* [TRY IT] Go through the listing below and count the lines with "green" in them. Only the count is needed.

* [DATA PROVIDED]
"""
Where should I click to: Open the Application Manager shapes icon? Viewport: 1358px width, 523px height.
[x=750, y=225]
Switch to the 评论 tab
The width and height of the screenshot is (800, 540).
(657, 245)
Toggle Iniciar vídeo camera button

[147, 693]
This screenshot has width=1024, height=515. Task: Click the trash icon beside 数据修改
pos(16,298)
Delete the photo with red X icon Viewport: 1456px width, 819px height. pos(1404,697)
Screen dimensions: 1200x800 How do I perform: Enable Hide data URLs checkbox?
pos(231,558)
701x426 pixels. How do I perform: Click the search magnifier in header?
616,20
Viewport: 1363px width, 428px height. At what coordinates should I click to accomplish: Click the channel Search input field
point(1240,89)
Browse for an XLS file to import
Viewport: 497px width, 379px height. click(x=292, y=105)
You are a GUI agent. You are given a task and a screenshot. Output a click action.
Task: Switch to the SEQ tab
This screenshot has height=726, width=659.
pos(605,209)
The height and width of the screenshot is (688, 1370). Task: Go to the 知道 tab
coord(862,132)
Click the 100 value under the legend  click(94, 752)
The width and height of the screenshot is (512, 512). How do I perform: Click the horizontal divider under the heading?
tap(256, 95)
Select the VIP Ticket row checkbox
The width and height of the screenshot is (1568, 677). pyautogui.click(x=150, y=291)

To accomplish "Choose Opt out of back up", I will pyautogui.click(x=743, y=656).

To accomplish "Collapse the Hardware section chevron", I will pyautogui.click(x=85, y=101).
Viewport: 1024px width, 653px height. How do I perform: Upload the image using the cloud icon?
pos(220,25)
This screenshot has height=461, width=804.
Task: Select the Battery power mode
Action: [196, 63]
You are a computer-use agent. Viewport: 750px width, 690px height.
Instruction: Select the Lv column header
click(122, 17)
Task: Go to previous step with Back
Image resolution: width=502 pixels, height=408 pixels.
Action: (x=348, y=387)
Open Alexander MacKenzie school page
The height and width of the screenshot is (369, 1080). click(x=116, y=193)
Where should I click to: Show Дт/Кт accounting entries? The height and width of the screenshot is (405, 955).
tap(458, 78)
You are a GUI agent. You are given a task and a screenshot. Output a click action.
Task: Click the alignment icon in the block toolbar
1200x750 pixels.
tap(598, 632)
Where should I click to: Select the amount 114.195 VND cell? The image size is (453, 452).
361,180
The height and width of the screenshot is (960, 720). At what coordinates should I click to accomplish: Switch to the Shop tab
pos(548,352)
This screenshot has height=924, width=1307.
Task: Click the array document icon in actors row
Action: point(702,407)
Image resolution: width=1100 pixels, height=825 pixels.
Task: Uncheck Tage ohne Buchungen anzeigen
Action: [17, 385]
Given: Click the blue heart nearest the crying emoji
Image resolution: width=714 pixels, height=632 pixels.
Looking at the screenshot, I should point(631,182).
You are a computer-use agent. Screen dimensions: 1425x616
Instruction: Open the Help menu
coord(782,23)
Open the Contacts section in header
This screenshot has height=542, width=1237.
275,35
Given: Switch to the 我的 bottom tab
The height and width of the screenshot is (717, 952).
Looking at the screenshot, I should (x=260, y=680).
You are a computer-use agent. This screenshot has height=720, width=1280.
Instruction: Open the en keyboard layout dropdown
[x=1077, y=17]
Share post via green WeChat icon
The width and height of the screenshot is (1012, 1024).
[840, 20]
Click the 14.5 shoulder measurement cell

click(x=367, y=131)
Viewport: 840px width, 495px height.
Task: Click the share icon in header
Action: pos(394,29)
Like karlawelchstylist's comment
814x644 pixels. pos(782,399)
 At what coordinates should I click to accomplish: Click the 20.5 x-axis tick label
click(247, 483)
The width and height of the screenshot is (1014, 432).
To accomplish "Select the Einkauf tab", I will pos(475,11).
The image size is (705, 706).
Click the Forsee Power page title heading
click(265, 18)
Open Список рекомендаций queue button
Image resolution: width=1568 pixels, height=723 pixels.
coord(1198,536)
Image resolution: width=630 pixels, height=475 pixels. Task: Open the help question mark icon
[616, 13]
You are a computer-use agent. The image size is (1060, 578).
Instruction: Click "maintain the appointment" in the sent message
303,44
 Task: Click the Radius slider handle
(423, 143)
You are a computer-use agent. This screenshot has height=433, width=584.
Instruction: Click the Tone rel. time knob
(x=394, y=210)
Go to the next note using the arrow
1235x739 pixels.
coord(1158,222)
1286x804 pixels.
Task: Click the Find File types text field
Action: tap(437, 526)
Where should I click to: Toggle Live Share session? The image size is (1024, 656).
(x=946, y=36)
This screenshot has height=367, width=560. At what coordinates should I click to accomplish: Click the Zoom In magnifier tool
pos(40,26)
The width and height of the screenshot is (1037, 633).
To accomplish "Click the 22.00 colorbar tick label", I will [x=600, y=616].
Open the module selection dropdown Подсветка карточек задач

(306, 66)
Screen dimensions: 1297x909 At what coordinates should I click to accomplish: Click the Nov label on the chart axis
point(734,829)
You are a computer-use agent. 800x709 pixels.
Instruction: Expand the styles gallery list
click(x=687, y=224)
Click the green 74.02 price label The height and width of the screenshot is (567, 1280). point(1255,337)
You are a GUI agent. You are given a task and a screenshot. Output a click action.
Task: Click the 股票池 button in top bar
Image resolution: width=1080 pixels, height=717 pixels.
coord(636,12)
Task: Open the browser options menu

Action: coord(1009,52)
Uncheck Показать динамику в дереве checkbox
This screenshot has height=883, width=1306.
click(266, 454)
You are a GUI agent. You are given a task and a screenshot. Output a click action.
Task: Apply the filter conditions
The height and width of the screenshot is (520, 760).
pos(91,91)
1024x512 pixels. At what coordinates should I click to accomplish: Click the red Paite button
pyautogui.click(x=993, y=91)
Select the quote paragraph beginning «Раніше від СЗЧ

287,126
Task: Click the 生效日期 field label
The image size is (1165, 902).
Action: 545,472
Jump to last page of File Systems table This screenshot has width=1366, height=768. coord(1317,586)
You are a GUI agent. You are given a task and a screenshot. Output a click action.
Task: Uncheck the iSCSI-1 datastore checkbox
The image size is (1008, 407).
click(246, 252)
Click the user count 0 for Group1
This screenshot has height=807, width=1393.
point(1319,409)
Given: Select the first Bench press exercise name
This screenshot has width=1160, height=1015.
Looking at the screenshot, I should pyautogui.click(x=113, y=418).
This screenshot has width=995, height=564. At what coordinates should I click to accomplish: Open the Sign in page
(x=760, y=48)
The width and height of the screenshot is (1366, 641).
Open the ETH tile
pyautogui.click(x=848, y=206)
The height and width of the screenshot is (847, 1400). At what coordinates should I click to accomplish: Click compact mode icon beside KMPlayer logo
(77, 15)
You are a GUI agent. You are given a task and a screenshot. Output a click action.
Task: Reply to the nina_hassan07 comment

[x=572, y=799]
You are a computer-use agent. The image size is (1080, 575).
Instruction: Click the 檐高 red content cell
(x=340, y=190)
"""
* [OUTPUT OF THE EXERCISE] 2